Film Critic Justin Souther at the Toronto International Film Festival

For the next week, the Xpress’ own Justin Souther will be whiling away his time at the Toronto International Film Festival—getting, in many cases, an early look at what we’ll be seeing in Asheville during awards season (which is just about upon us). Since the rest of us are stuck here—holding down the fort, as it were—while world-traveler Justin is awash in movies and hob-nobbing with the famous, he has promised to send us updates on his experiences. This is the first.  —Ken Hanke.

These first few paragraphs? Well, I really should’ve written them days ago, maybe even longer than that. You see, right now I’m in Toronto for the Toronto International Film Festival (or TIFF as everyone else calls it). I’d meant to write an introduction days ago—explaining what the festival is, which movies I’m excited to see—but life, time, and the Atlanta airport’s need to charge exorbitant amounts of money for WiFi has delayed me.

Nevertheless, TIFF—from everything I can gather—is North America’s biggest film festival, and probably second only to Cannes at this point on an international basis.

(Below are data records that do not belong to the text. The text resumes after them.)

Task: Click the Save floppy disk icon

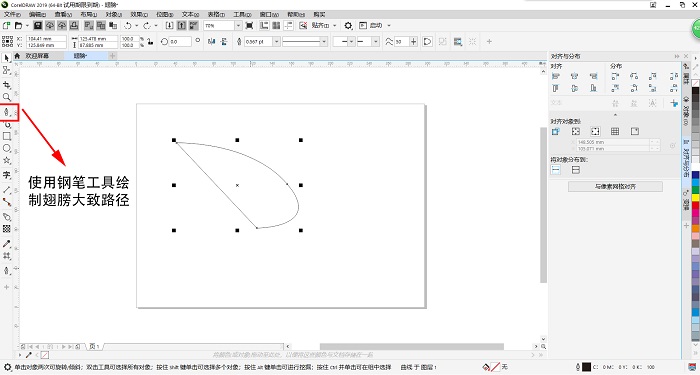Action: [x=38, y=25]
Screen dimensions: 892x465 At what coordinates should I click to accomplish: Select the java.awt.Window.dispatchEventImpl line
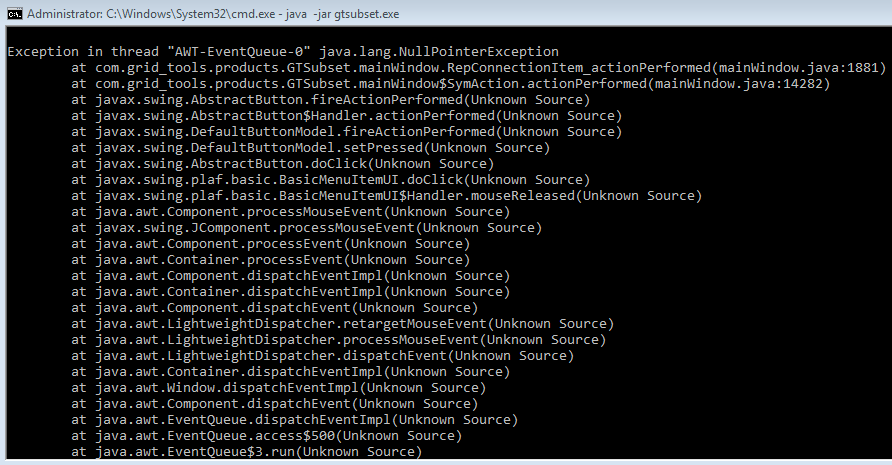pos(286,387)
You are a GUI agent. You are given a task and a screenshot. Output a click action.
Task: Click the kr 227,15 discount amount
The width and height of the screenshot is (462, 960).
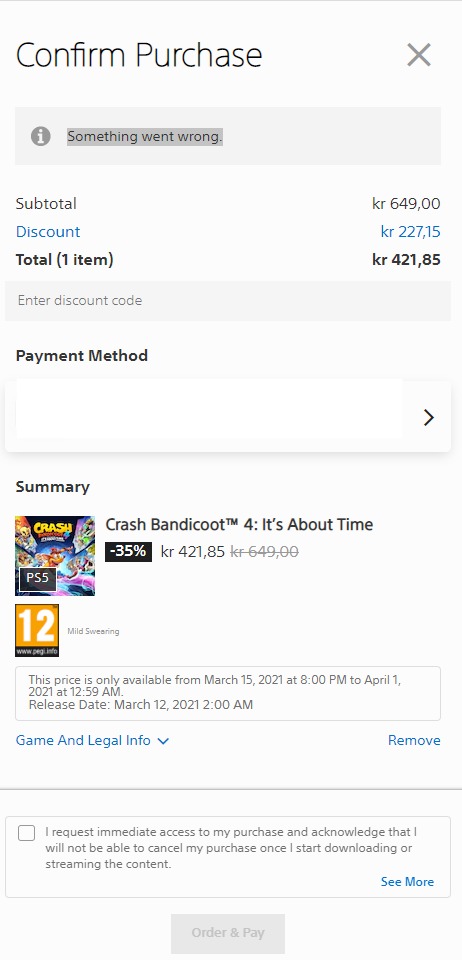pos(411,232)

I got into Toronto on Wednesday night, and after experiencing the festival for its opening day (TIFF is massive in length, running this year from September 6th through the 16th), I can already tell there’s a lack of pretension—just a whole lot of people who love watching movies. What’s welcoming about the festival is the diversity in programming. Yeah, you’ve got big name premieres and prestige pictures, a whole slew of documentaries, and an entire program built around experimental cinema. But then you’ll have stuff like Midnight Madness (programmed by Colin Geddes, who some Ashevillians may know as the Festival Director of ActionFest), which is midnight screenings of horror and action flicks (in an act of full disclosure, I’ve been helping out out with the Midnight Madness blog just a teensy bit).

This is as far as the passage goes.